The topic is “independence” as it pertains to both the understanding of ensembles such as CMIPn, and also to constraints on climate sensitivity. Our main point overall is that if you want to talk about independence in any context, you really need to present a mathematical/statistical formalisation that relates directly to the standard probabilistic definition: events A and B are independent iff P(A,B) = P(A)P(B). That is, the probability of A and B is the probability of A multiplied by the probability of B. This generalises to conditional independence: events A and B are conditionally independent given S iff P(A,B|S) = P(A|S)P(B|S). A more practically useful (but mathematically equivalent) formulation is that events A and B are conditionally independent given S iff P(A|S) = P(A|B,S) – that is, the conditional probability of A given both S and B is the same as the conditional probability of A given S. What this means in practice to an individual researcher is that, starting from their (probabilistic) prediction of A given knowledge of S, conditional independence of A and B rests on whether knowledge of B, in addition to knowing S, does or does not change their prediction of A. While this is no more than elementary probability theory, it seems to be an intuitively attractive way of addressing the question, eg in the case where A and B are observational constraints on the equilibrium climate sensitivity S. A point we also make in the paper is that these P()s are fundamentally subjective things just as much as a Bayesian prior is – there is no way of validating what observations should be seen in the case where S takes a value different from the real world, this counterfactual can only really exist in our heads and not in reality.
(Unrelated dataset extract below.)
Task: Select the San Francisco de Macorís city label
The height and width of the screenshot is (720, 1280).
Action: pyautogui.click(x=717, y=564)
In practice we often use models for this, which are themselves subjective creations, and in the paper we present an example to show how independence and non-independence of constraints can be investigated in the context of a toy model.
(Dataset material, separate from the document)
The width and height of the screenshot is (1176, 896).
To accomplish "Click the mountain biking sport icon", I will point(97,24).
As for the question of model independence, the notation may be easier to interpret if we change the symbols and write something like P(M1|T) = P(M1|M2,T). This equation asserts that the models M1 and M2 are conditionally independent given the truth T. This is essentially the foundation of the truth-centred approach, and it would be great if true, but clearly many analyses of the models in CMIP ensembles have shown that it is not reasonable. An alternative conditionality condition, which we think is more relevant and interesting, is whether models are independent, conditional on the distribution of models. We illustrate how this does seem to encapsulate much of the discussion of model similarity, in that models from different research centres seem independent whereas pairs of models from the same research centres do not, according to a fairly straightforward analysis of model similarity.

It is quite possible – likely – that some others will be able to improve on how we’ve tried to define independence, but our point was really to argue that in principle we must use a mathematical foundation in order to make any meaningful progress – and also observe that mathematical definitions do exist which seem to match at least some real-world usage reasonably well.